**TASK GOAL:** Could each entry be returned exactly as it appears?

**INFORMATION SHOWN:**
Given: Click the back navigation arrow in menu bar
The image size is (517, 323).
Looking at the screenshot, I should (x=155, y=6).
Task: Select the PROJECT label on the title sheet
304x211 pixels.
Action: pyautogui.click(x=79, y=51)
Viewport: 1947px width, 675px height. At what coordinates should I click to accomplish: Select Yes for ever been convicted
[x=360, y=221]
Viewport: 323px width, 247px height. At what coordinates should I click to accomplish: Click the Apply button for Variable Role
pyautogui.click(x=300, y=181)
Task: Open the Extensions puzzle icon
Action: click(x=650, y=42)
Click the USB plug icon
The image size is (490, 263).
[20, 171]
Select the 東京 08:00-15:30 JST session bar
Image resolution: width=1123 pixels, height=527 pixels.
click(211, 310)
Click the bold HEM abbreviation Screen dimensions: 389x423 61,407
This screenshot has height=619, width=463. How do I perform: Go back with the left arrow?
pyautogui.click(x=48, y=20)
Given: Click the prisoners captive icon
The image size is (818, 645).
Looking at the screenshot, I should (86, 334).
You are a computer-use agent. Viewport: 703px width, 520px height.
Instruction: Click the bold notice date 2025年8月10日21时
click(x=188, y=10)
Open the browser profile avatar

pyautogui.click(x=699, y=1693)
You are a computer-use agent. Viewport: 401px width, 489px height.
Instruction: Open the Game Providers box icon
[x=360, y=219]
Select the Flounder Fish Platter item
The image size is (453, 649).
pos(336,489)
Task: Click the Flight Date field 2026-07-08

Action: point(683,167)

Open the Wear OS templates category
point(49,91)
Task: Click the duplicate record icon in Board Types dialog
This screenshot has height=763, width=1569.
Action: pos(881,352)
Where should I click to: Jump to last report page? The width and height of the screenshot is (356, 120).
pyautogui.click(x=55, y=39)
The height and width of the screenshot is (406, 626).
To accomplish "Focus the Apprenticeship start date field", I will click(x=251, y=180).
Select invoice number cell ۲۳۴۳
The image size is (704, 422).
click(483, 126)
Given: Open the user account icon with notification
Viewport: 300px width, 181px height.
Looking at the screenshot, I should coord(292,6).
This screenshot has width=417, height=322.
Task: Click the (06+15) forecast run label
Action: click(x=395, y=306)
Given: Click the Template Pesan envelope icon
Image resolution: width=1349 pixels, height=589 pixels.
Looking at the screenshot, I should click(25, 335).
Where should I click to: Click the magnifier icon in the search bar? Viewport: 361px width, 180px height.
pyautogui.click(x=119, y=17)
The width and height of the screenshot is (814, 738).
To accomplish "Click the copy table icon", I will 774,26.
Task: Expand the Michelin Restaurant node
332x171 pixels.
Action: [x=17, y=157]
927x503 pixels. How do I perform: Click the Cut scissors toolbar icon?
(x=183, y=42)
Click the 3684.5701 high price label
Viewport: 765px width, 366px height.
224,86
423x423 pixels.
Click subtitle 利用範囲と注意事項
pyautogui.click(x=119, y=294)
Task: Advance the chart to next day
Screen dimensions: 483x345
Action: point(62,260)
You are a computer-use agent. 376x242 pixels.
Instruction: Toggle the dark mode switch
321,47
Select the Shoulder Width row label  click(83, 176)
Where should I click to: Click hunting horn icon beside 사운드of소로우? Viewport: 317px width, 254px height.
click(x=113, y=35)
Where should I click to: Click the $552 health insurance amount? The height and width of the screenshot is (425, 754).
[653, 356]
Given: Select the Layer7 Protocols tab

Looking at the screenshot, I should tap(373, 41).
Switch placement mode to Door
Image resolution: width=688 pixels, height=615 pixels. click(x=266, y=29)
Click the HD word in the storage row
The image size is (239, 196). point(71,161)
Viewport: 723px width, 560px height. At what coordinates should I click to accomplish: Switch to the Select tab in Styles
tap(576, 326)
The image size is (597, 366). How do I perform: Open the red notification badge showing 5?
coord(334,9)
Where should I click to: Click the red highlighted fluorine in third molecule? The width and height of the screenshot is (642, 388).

**WRITTEN SOLUTION:**
Given: Click the back navigation arrow in menu bar
The image size is (517, 323).
Looking at the screenshot, I should (x=155, y=6).
Task: Select the PROJECT label on the title sheet
304x211 pixels.
Action: pyautogui.click(x=79, y=51)
Viewport: 1947px width, 675px height. At what coordinates should I click to accomplish: Select Yes for ever been convicted
[x=360, y=221]
Viewport: 323px width, 247px height. At what coordinates should I click to accomplish: Click the Apply button for Variable Role
pyautogui.click(x=300, y=181)
Task: Open the Extensions puzzle icon
Action: click(x=650, y=42)
Click the USB plug icon
The image size is (490, 263).
[20, 171]
Select the 東京 08:00-15:30 JST session bar
Image resolution: width=1123 pixels, height=527 pixels.
click(211, 310)
Click the bold HEM abbreviation Screen dimensions: 389x423 61,407
This screenshot has height=619, width=463. How do I perform: Go back with the left arrow?
pyautogui.click(x=48, y=20)
Given: Click the prisoners captive icon
The image size is (818, 645).
Looking at the screenshot, I should (86, 334).
You are a computer-use agent. Viewport: 703px width, 520px height.
Instruction: Click the bold notice date 2025年8月10日21时
click(x=188, y=10)
Open the browser profile avatar

pyautogui.click(x=699, y=1693)
You are a computer-use agent. Viewport: 401px width, 489px height.
Instruction: Open the Game Providers box icon
[x=360, y=219]
Select the Flounder Fish Platter item
The image size is (453, 649).
pos(336,489)
Task: Click the Flight Date field 2026-07-08

Action: point(683,167)

Open the Wear OS templates category
point(49,91)
Task: Click the duplicate record icon in Board Types dialog
This screenshot has height=763, width=1569.
Action: pos(881,352)
Where should I click to: Jump to last report page? The width and height of the screenshot is (356, 120).
pyautogui.click(x=55, y=39)
The height and width of the screenshot is (406, 626).
To accomplish "Focus the Apprenticeship start date field", I will click(x=251, y=180).
Select invoice number cell ۲۳۴۳
The image size is (704, 422).
click(483, 126)
Given: Open the user account icon with notification
Viewport: 300px width, 181px height.
Looking at the screenshot, I should coord(292,6).
This screenshot has width=417, height=322.
Task: Click the (06+15) forecast run label
Action: click(x=395, y=306)
Given: Click the Template Pesan envelope icon
Image resolution: width=1349 pixels, height=589 pixels.
Looking at the screenshot, I should click(25, 335).
Where should I click to: Click the magnifier icon in the search bar? Viewport: 361px width, 180px height.
pyautogui.click(x=119, y=17)
The width and height of the screenshot is (814, 738).
To accomplish "Click the copy table icon", I will 774,26.
Task: Expand the Michelin Restaurant node
332x171 pixels.
Action: [x=17, y=157]
927x503 pixels. How do I perform: Click the Cut scissors toolbar icon?
(x=183, y=42)
Click the 3684.5701 high price label
Viewport: 765px width, 366px height.
224,86
423x423 pixels.
Click subtitle 利用範囲と注意事項
pyautogui.click(x=119, y=294)
Task: Advance the chart to next day
Screen dimensions: 483x345
Action: point(62,260)
You are a computer-use agent. 376x242 pixels.
Instruction: Toggle the dark mode switch
321,47
Select the Shoulder Width row label  click(83, 176)
Where should I click to: Click hunting horn icon beside 사운드of소로우? Viewport: 317px width, 254px height.
click(x=113, y=35)
Where should I click to: Click the $552 health insurance amount? The height and width of the screenshot is (425, 754).
[653, 356]
Given: Select the Layer7 Protocols tab

Looking at the screenshot, I should tap(373, 41).
Switch placement mode to Door
Image resolution: width=688 pixels, height=615 pixels. click(x=266, y=29)
Click the HD word in the storage row
The image size is (239, 196). point(71,161)
Viewport: 723px width, 560px height. At what coordinates should I click to accomplish: Switch to the Select tab in Styles
tap(576, 326)
The image size is (597, 366). How do I perform: Open the red notification badge showing 5?
coord(334,9)
Where should I click to: Click the red highlighted fluorine in third molecule? The width and height of the screenshot is (642, 388).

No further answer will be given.